The PL spectra in thin films show a broad emission, significant Stoke shift, and absence of vibronic peak progression in HR-TDPP-HEX, HR-TDPP-C20, and HR-PhDPP-HEX (see Figure a–c). In thiophene derivatives, the emission quenched drastically compared to solution. The trend in optical properties is similar to those observed earlier by our group for TDPP-HEX, TDPP-C20, and PhDPP-HEX (see Figure S10).

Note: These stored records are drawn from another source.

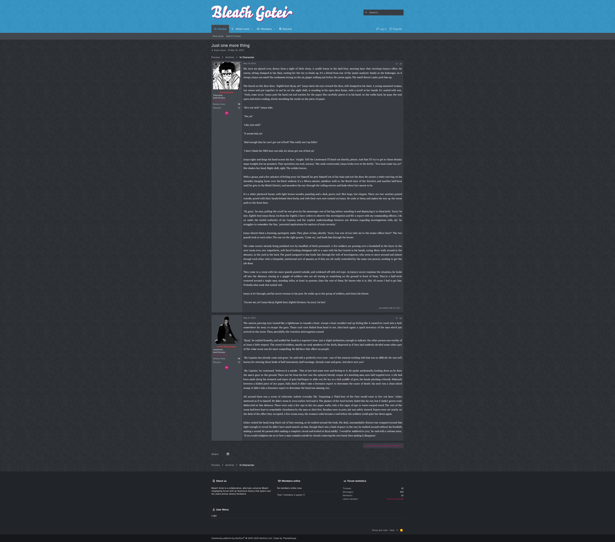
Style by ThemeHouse (285, 538)
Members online (291, 480)
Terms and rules (380, 530)
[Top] (397, 530)
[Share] (396, 63)
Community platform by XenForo (241, 538)
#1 (401, 64)
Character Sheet (220, 100)
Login (214, 515)
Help (392, 530)
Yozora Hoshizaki (395, 499)
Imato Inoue (220, 50)
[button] (252, 29)
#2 (401, 318)
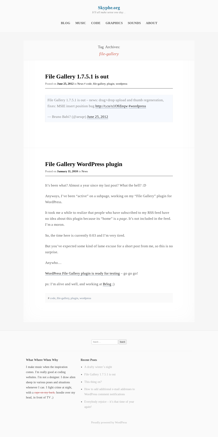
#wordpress (137, 106)
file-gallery (99, 83)
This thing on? (93, 381)
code (89, 83)
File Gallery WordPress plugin (83, 164)
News (80, 83)
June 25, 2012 (97, 117)
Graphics (114, 23)
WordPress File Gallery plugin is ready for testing (82, 273)
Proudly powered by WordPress (109, 422)
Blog (65, 23)
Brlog (107, 284)
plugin (111, 83)
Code (95, 23)
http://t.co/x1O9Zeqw (111, 106)
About (151, 23)
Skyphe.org (109, 7)
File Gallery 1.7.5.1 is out (77, 76)
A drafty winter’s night (98, 367)
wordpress (121, 83)
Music (80, 23)
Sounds (134, 23)
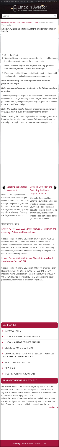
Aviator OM (15, 2)
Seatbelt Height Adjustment (20, 380)
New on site (11, 368)
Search (54, 2)
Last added (32, 2)
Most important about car (20, 374)
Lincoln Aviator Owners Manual (22, 336)
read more (53, 407)
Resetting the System (17, 362)
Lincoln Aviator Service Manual (22, 342)
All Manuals (5, 2)
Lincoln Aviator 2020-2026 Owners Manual (16, 22)
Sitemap (48, 2)
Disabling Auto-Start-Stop (19, 348)
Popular (41, 2)
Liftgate (36, 22)
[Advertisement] (29, 43)
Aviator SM (24, 2)
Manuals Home (13, 331)
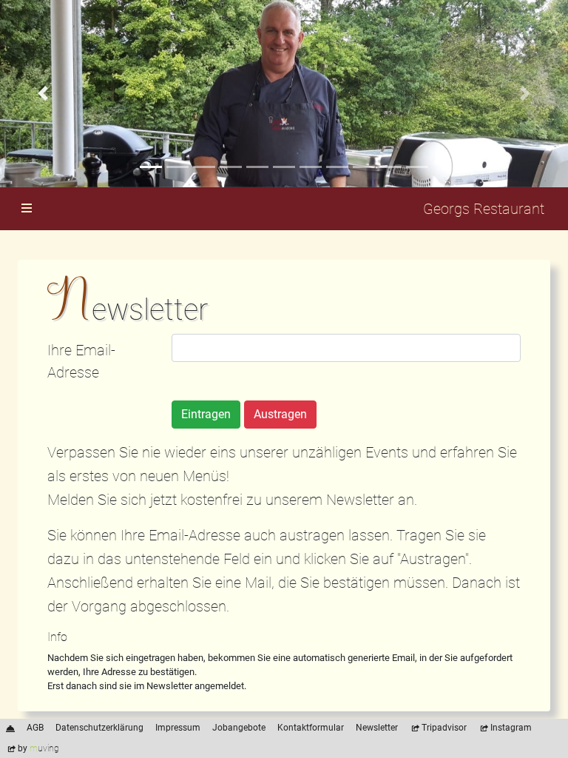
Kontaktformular (310, 727)
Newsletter (377, 727)
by (38, 748)
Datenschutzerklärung (99, 727)
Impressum (177, 727)
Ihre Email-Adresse (81, 361)
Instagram (511, 727)
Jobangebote (239, 727)
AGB (35, 727)
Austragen (280, 414)
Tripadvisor (444, 727)
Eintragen (206, 414)
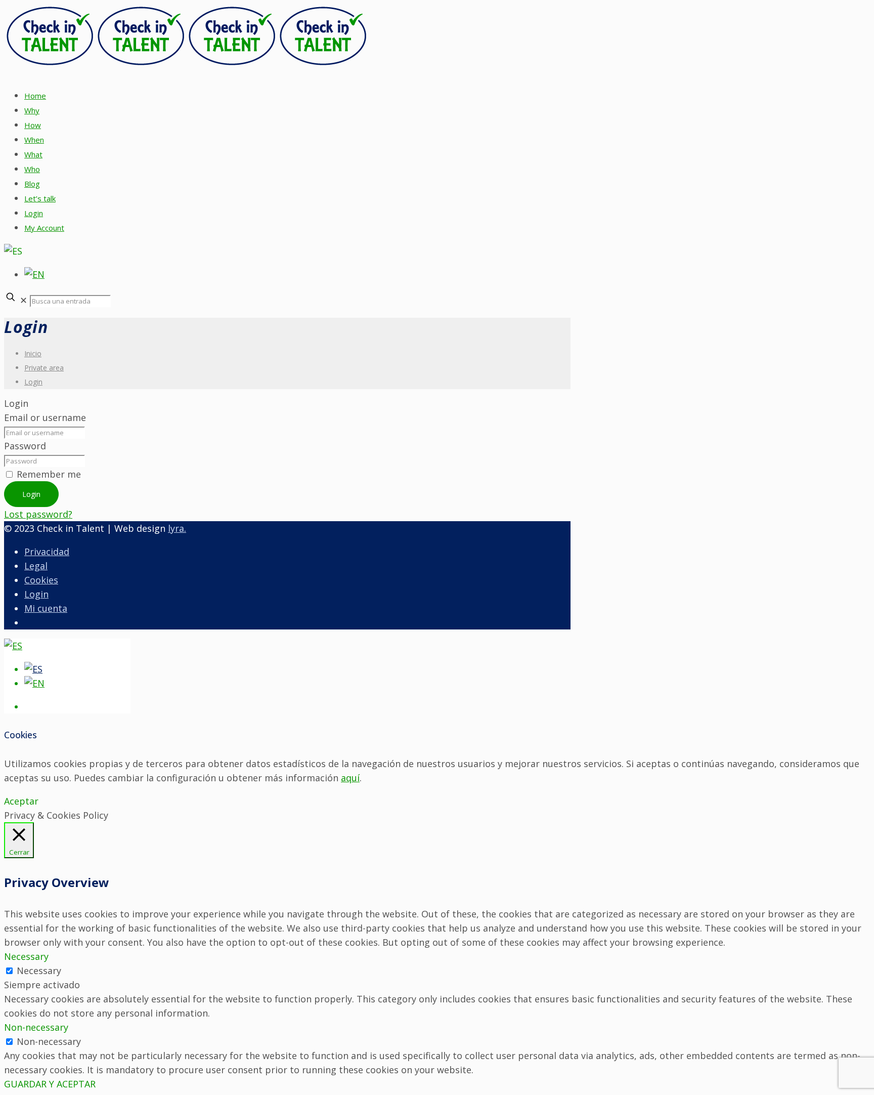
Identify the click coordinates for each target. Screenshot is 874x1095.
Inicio (32, 353)
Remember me (49, 474)
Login (33, 382)
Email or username (45, 417)
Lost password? (38, 514)
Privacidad (46, 551)
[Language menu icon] (13, 251)
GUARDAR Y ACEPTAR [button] (50, 1084)
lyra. (177, 528)
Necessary (39, 970)
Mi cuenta (45, 608)
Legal (36, 566)
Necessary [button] (26, 956)
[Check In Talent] (186, 63)
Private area (44, 367)
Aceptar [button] (21, 801)
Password (25, 446)
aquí (350, 778)
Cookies (41, 580)
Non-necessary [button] (36, 1027)
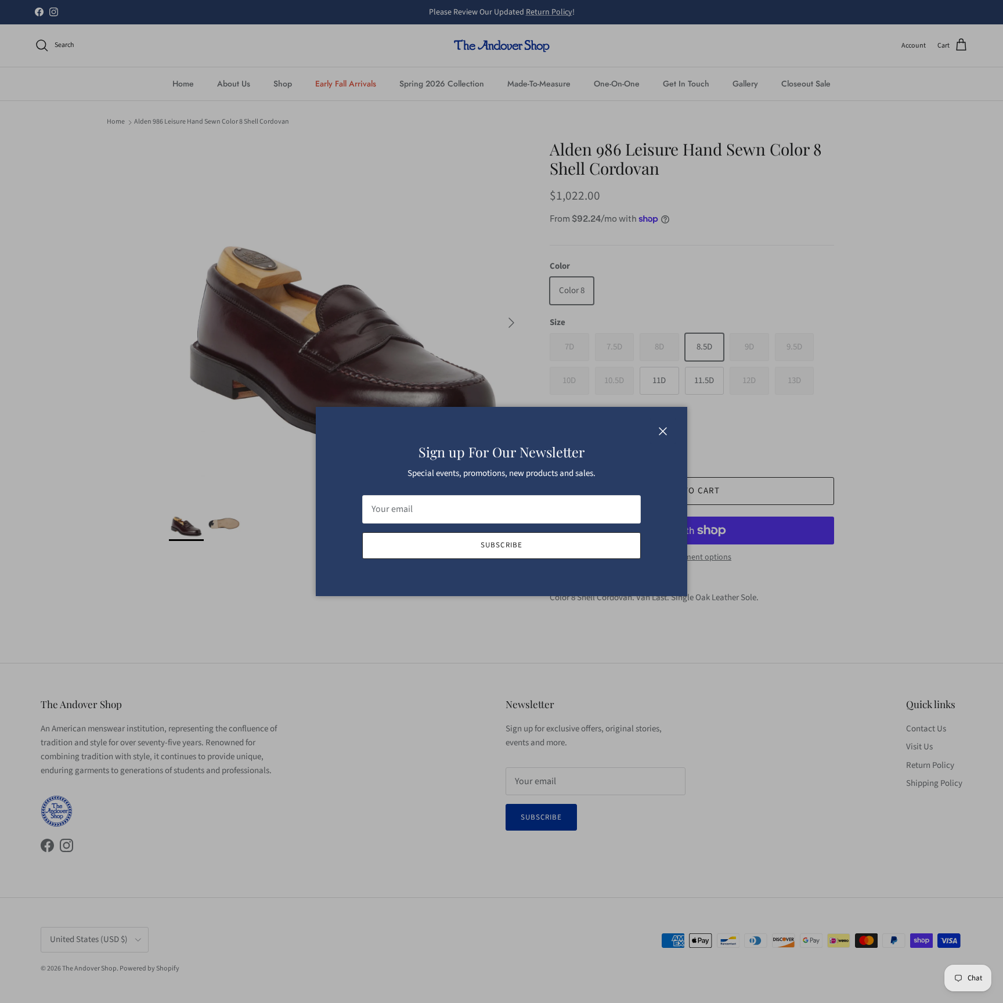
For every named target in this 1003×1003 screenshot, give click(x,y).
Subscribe (501, 545)
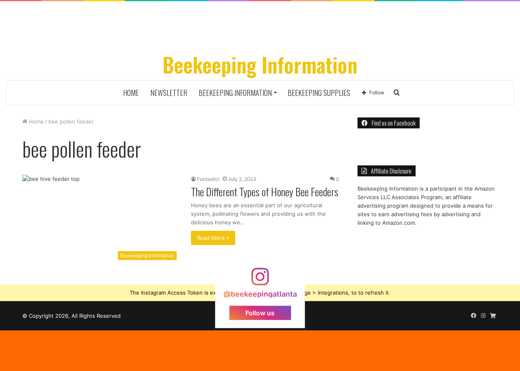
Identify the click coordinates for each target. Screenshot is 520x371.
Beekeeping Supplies (319, 92)
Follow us (260, 312)
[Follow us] (260, 280)
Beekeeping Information (235, 92)
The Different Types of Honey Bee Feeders (264, 192)
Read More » (213, 237)
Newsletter (168, 92)
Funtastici (208, 179)
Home (131, 92)
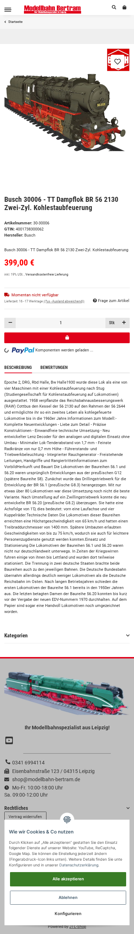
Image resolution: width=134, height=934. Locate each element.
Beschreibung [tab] (18, 367)
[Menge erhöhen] (124, 323)
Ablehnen (68, 897)
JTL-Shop (77, 926)
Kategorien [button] (16, 635)
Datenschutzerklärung (78, 865)
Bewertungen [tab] (54, 367)
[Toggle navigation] (7, 9)
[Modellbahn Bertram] (52, 9)
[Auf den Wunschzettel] (117, 61)
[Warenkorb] (124, 7)
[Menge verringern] (10, 323)
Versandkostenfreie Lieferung (46, 274)
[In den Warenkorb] (67, 337)
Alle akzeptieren (68, 878)
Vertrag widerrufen (25, 816)
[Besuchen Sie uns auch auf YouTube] (10, 740)
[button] (114, 7)
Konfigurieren (68, 913)
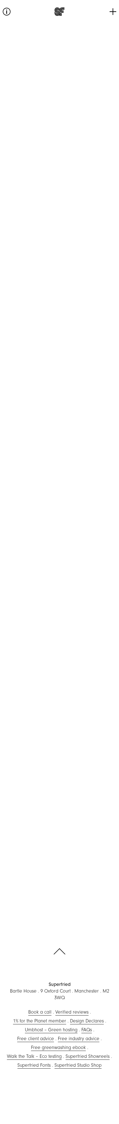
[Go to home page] (59, 12)
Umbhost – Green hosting (51, 1030)
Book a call (39, 1012)
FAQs (86, 1030)
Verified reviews (72, 1012)
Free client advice (35, 1039)
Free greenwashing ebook (58, 1047)
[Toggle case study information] (7, 11)
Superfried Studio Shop (78, 1065)
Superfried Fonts (34, 1065)
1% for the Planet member (39, 1021)
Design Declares (87, 1021)
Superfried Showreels (88, 1056)
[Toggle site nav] (113, 11)
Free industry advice (78, 1039)
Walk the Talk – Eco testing (34, 1056)
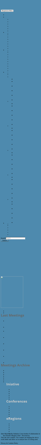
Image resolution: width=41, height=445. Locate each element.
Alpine (11, 24)
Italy (11, 41)
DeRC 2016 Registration (18, 91)
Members (13, 225)
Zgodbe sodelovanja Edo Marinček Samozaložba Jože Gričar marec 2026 (19, 345)
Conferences (10, 72)
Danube (12, 21)
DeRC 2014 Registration (18, 140)
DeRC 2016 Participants (18, 101)
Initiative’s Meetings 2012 (13, 374)
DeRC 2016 (13, 77)
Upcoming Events (16, 224)
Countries (9, 32)
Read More (10, 441)
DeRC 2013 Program (17, 160)
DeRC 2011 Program (17, 209)
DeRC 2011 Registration (18, 214)
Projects (12, 66)
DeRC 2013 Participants (18, 174)
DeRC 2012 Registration (18, 189)
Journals (12, 70)
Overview (13, 19)
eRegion (9, 4)
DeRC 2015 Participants (18, 125)
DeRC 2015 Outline (20, 103)
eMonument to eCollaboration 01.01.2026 (21, 362)
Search (3, 238)
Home (7, 15)
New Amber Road (16, 33)
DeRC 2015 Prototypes (17, 121)
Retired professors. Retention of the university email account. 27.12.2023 (19, 332)
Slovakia (12, 46)
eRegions (8, 17)
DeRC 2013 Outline (20, 152)
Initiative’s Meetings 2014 (13, 378)
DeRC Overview (15, 74)
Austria (12, 34)
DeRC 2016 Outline (20, 79)
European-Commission (18, 52)
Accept (3, 441)
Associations (14, 59)
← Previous (9, 311)
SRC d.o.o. (34, 436)
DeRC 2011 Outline (20, 201)
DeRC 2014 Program (17, 136)
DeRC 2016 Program (17, 87)
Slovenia (12, 48)
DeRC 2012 (13, 175)
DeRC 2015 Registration (18, 116)
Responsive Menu (7, 11)
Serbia (11, 44)
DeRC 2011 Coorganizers (18, 205)
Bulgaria (12, 37)
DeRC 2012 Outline (20, 177)
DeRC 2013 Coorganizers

The excited-state lifetime was measured using TCSPC (Figure d–f). The thiophene derivatives in solution (HR-TDPP-HEX and HR-TDPP-C20) exhibit monoexponential decay in both vibronic peaks of the emission, with a lifetime of 2.87 to 3 ns (Table ). While HR-PhDPP-HEX displays a monoexponential decay with 4 ns at the 586 nm emission peak maximum. This mono exponential component attributes to the singlet exciton emission lifetime of the monomer, as similarly reported for DPP molecules. The decay profiles of all DPP derivatives without HR in thin films are triexponential in nature with an average lifetime of 2 to 5 ns.[75,76] Remarkably, in the thin film, the HR-TDPP-HEX and HR-TDPP-C20 shows a considerably small emission lifetime (Figure d,e), reflecting the faster radiative rates; however, the decreased PL quantum yield for thin films suggests an increasing non-radiative pathway for decay (knr). The same quenching was also observed in other emission vibronic peaks (750, 775, and 800 nm). The fluorescence lifetime in thin films is considerably smaller than solution, indicating the presence of a strong competing non-radiative decay pathway such as triplet or CT state formation in thin films. However in HR-PhDPP-HEX, the emission lifetime does not change significantly (3.45 ns). It reveals that the improvement in molecular packing and electron couplings is negligible compared to all thiophene derivatives via supramolecular self-assembly. In summary, such well-ordered supramolecular self-assembly leads to enhanced electronic coupling between molecules in the solid state, which can induce interesting, excited-state phenomena and an efficient pathway for charge transport.

Table 1

Photophysical Data of HR-DPP Derivativesa

	ΔEg(optical gap) (eV)		Φfl (%)		τfl (ns)		kr (ns–1)
	solution	thin film	solution	thin film	solution	thin film	solution	thin-film
HR-TDPP-HEX	1.88	1.72	36.14	0.18	2.87	∼0.28	0.12	∼6.4 × 10–3
HR-TDPP-C20	1.89	1.76	64.65	0.28	2.95	∼0.62	0.21	∼4.5 × 10–3
HR-PhDPP-HEX	2.10	2.07	77.68	5.70	4.0	3.49	0.19	16.3 × 10–3

ϕfl, fluorescence quantum yield; τfl, fluorescence lifetime; and kr = ϕfl/τfl (ns–1). The optical gap of the molecules is calculated from the absorption spectra red edge(λabs). ΔE = 1240/λabs eV)

Conclusions

In conclusion, the non-covalent interactions of the HR units tend to add up cooperatively. The π-conjugated backbone and nature of the alkyl chain are key factors, which affect the macroscopic structures. The combination of these factors leads to emergent photophysical properties and hierarchy of structures over range of different length scales. The presence of a slipped stack arrangement between two DPP units and self-complementary intermolecular hydrogen bonding through the amide moiety of the HR was clearly elucidated from the single-crystal XRD structure of HR-TDPP-C20. Notably, each molecule can accommodate four neighboring chromophores by the side via hydrogen bonding through the HR group and forms a two-dimension interconnected network, which can be utilized as an efficient pathway for charge transport. We envisage from the preliminary optical study that such supramolecular self-assemblies could lead to interesting, excited-state dynamics distinct from its monomeric behavior. The rational synthetic strategy demonstrated in this work provides an efficient way to control structural disorder and realize emergent photophysical properties in DPP-based molecular systems.